La edad juvenil es considerada por Adler, pues, una edad
crítica que aporta muchos contingentes al caudal de la inadaptación social.
También es la edad en la que tienen su comienzo muchas enfermedades funcionales
y desórdenes nerviosos. De modo característico, el joven afectado por aquella
inadaptación tiende a considerarse a sí mismo libre de responsabilidad por la
causa de esos sufrimientos, de los que, para defender su precaria autoimagen,
culpa a su entorno familiar o social. De tales situaciones vitales surgen a
menudo protestas o formas de rebeldía que encontrarían en la política una
vestidura enaltecedora. Cuando en tantos sitios la población estudiantil se
muestra rebelde y contestataria, habría que buscar mucho menos la raíz de estas
actitudes en la especial cualificación intelectual de este sector de población
y más en este sustrato de inadaptación a la vida en sociedad especialmente
propio –no necesariamente, por supuesto– de la edad juvenil. Divide Adler a su
vez en dos clases o tipos a las personas que acaban sufriendo esa inadaptación
a la sociedad: aquellos que desde su infancia sufrieron el rechazo y la falta
de afecto, y, en el extremo opuesto, los que fueron niños mimados, que desde su
temprana infancia se acostumbraron a encontrar satisfacción a sus deseos a
través de la simple protesta o censura a su entorno.
“Si un hombre tiene la actitud de ‘otros me maltratan y me humillan’ –dice
también Adler–, hallará pruebas suficientes para confirmarla. Estará a la búsqueda de
semejantes pruebas y no advertirá las que le demuestren lo contrario (…) No
presta atención a lo que no está de acuerdo con su propia interpretación de la
vida”. Y si esos otros a los que culpabiliza de sus males, y
eventualmente la sociedad o el sistema, reaccionan castigando o reprimiendo sus
comportamientos, él no solo no cederá, sino que encontrará en esa reacción una
confirmación de que la sociedad va contra él. Su odio a las fuerzas encargadas
de ese tipo de represión, especialmente la policía, se explica porque en ellas
ve con claridad la confirmación de que el mundo, el sistema, está en contra
suya. En el extremo de los comportamientos antisociales, los propios del
delincuente, esta peculiaridad se manifiesta de manera depurada: “Un
delincuente –confirma Adler– interpretará el castigo sólo como signo de
que la sociedad está contra él, tal como siempre pensó”.

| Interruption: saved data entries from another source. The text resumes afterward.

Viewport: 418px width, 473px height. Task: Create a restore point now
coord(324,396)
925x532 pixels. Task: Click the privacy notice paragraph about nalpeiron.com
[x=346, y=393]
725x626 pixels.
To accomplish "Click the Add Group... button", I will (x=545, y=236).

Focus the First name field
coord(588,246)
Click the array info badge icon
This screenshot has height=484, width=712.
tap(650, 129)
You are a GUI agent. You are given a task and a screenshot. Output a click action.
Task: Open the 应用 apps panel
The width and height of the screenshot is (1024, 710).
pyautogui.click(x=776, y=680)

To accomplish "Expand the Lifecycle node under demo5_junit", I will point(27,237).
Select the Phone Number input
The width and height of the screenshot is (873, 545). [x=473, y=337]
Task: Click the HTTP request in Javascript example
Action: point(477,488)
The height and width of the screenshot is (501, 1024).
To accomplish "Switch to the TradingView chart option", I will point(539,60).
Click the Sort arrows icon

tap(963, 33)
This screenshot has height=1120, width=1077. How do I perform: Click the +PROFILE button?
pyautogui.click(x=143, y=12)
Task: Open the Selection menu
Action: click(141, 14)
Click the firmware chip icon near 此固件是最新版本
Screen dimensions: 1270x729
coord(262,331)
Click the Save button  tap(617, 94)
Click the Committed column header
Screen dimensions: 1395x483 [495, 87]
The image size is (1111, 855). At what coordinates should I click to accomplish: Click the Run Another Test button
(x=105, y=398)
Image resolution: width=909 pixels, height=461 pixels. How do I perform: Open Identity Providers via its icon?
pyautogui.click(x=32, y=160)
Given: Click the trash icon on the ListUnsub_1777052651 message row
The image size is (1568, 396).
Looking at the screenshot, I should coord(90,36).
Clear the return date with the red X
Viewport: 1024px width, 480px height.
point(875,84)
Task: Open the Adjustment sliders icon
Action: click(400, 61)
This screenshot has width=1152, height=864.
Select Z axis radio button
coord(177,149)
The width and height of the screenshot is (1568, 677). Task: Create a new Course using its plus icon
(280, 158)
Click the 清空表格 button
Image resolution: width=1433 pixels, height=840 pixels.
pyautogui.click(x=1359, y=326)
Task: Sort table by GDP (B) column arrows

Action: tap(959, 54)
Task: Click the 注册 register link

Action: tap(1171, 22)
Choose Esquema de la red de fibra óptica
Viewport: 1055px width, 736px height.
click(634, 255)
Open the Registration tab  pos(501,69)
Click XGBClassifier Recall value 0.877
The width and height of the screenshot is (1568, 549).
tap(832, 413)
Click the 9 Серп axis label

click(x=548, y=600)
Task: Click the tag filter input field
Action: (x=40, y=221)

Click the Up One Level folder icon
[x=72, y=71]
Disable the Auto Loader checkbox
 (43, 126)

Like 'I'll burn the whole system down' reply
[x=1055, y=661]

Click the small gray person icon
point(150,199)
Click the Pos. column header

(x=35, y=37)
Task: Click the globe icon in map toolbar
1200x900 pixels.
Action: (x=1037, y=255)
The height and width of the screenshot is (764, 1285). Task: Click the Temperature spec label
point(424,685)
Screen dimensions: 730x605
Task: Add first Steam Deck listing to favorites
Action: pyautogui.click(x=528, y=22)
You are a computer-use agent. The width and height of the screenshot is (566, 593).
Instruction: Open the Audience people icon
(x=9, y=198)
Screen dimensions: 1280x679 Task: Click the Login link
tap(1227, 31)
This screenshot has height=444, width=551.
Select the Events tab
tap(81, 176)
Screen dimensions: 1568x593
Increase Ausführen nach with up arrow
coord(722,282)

En resumen, hay dos dinamismos dentro de una sociedad que
generan trayectorias que tienden a encontrarse en el profundo pozo de la disociación: uno sería aquel que, en el
marco de lo social, supone la anomia, la disolución de las estructuras
normativas, institucionales y de usos y costumbres que acotan los comportamientos
de los individuos en un sentido cooperativo. Otro, considerado desde el nivel
de los individuos, sería la prevalencia en un número suficiente de estos de
emociones negativas que podrían encontrar acomodo en el común depósito del
resentimiento y de la ira. Ambas
dinámicas, una vez puestas en marcha cuentan con el favor de una inercia que
puede prolongarlas fatalmente, puesto que en la propia naturaleza humana hay
partes de ella que empujan en mayor o menor medida hacia aquella anomia y
hacia estas emociones que genera la frustración. Es lo que advertía Cioran en
sí mismo cuando decía: “Todo lo que me opone al mundo me es
consustancial. La experiencia me ha enseñado pocas cosas. Mis decepciones me
han precedido siempre”. Es decir, que los efectos de aquellas dinámicas
que desde lo colectivo y lo individual empujan hacia la disociación pueden aquí encontrar un apropiado caldo de cultivo y empujar a la sociedad en su conjunto hacia el desastre si se
vuelven mayoritarios. Que en España, entregada a múltiples desavenencias y particularismos,
falla la idea de colectividad, de cooperación y de aceptación de las normas
comunes (de patriotismo, en suma) es, en este sentido, una evidencia a complementar con la de que la ira
es hoy un estado de ánimo generalizado.